§ Description of the task
Name every vehicle model mentioned in the GMC Yukon review below, including the Yukon.

§ Extract provided
== Segment start ==
A funny thing happened when I tried to compare the new GMC Yukon to its peers: it was awfully hard to think of any. The new Chevrolet Suburban and GMC Yukon aren’t actually the last of the giants, but full-size SUVs are a lot less common than they were ten years ago. The Ford Expedition has been so low-key as to be almost nonexistent for the past few years. The Nissan Armada is still kicking around, but it’s very close to the Titan pickup truck and much less civilized than even the previous-generation Yukon. And I had to think for a long, hard moment to remember if the Toyota Sequoia was still around (it is).
Compared to those vehicles, the GMC Yukon is positively high-profile. GMC and Chevrolet have never stopped pushing their big burly twins, keeping them fresh and updated, and the Yukon is all-new this year as an early-release 2015 model.
The future of full-size SUVs looks pretty good, at least if it’s got a GMC badge on it. The new Yukon is a brick-shaped hunk of future that manages to blend a lifetime of tough trucks with a modern, upscale look. It’s square, but the Yukon doesn’t scream “aerodynamic nightmare,” thanks to a tall, wind-tunnel carved shape. A blocky hood and massive grille are flanked by C-shaped LED character lights and headlights that seem to peel upward into the fenders. It’s square, but the shape of the bumper, lower fascia and grille seem designed to channel air up and around the big beast. Additionally, the doors have been redesigned to be flush with the body rather than wrapping up in to the roof (Trivia: these used be called “limousine-style” doors, and they let a lot of wind noise in on the freeway). These subtle but telling details help to give the Yukon a purposeful but distinctively attractive look. The creases down the slablike flanks may be hand-me-downs from Cadillac, but they work and the Yukon comes off as a strong vehicle that’s not too pretty to get dirty. The side mirrors are curiously small, but that’s my only aesthetic quibble.
== Segment end ==
§ Data under study
== Segment start ==
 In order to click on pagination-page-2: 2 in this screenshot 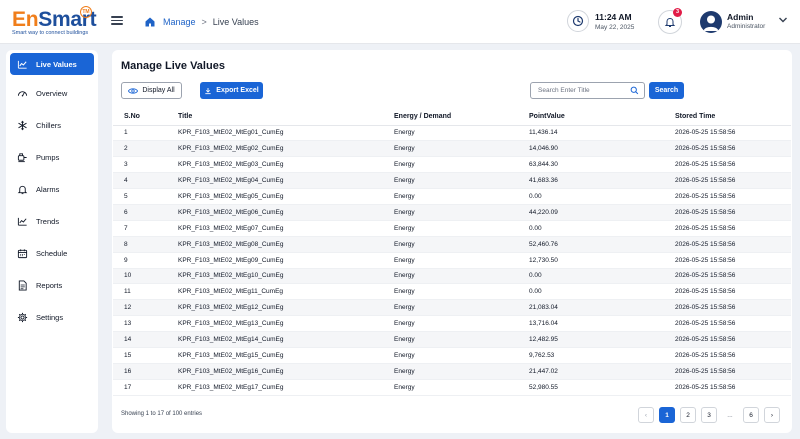, I will do `click(688, 415)`.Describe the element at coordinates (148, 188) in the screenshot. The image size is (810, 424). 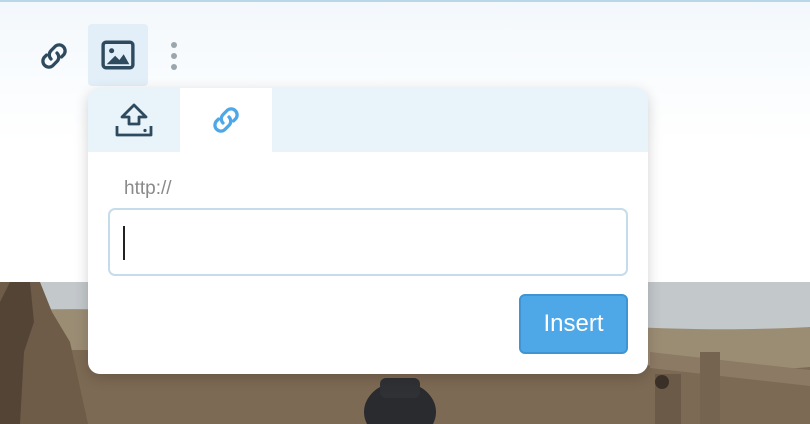
I see `url-label: http://` at that location.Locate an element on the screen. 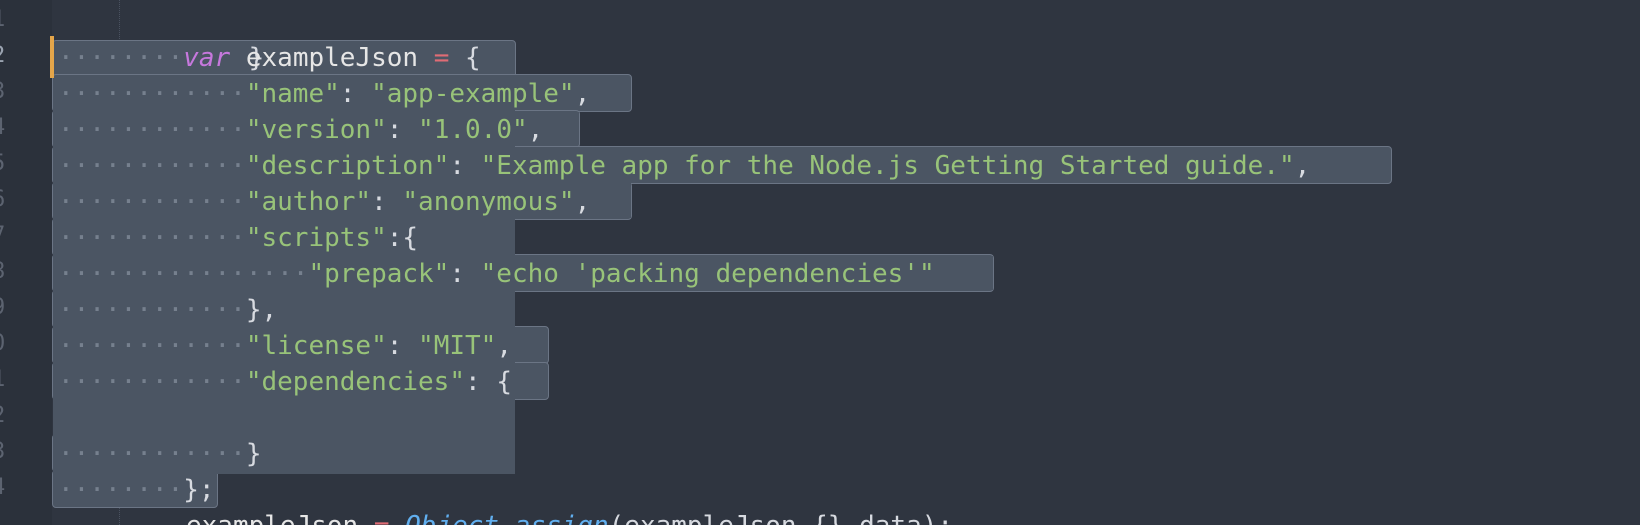  code-line: ············} is located at coordinates (160, 454).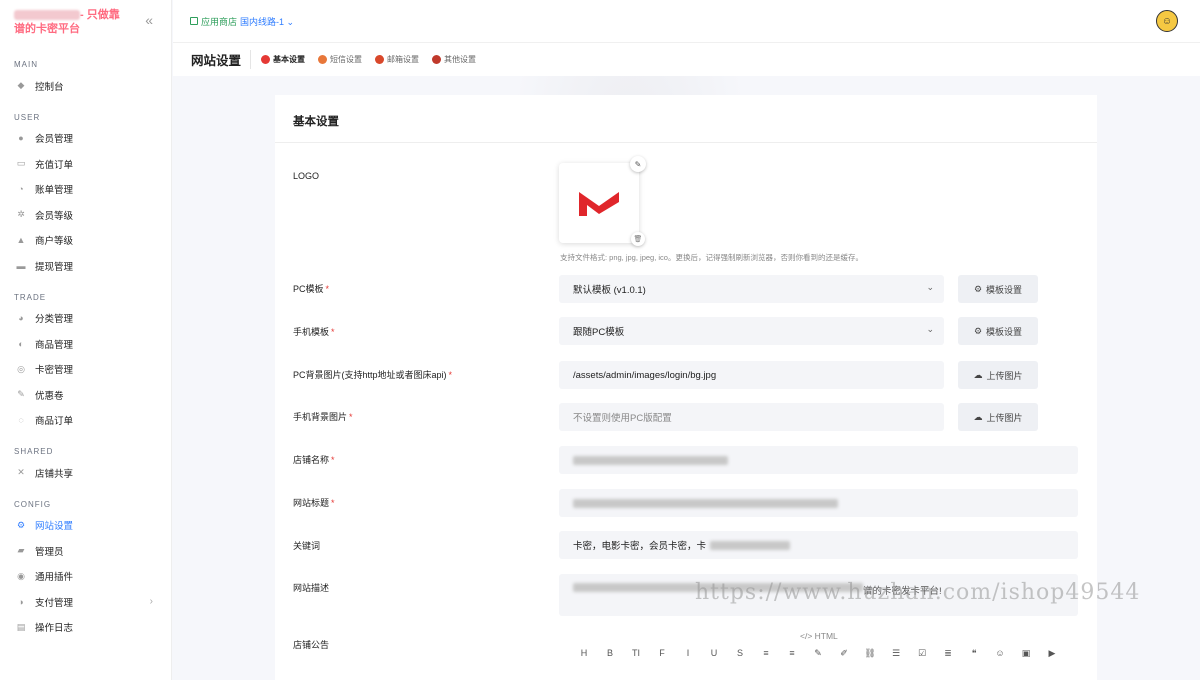 This screenshot has height=680, width=1200. Describe the element at coordinates (1000, 654) in the screenshot. I see `editor-tool-16: ☺` at that location.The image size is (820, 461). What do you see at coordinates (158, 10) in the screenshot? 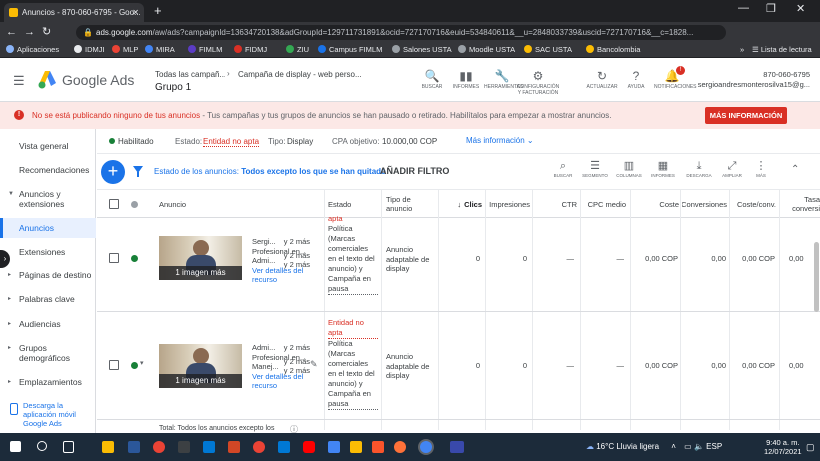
== Segment end ==
§ Output for this task
- GMC Yukon
- Chevrolet Suburban
- Ford Expedition
- Nissan Armada
- Titan pickup truck
- Toyota Sequoia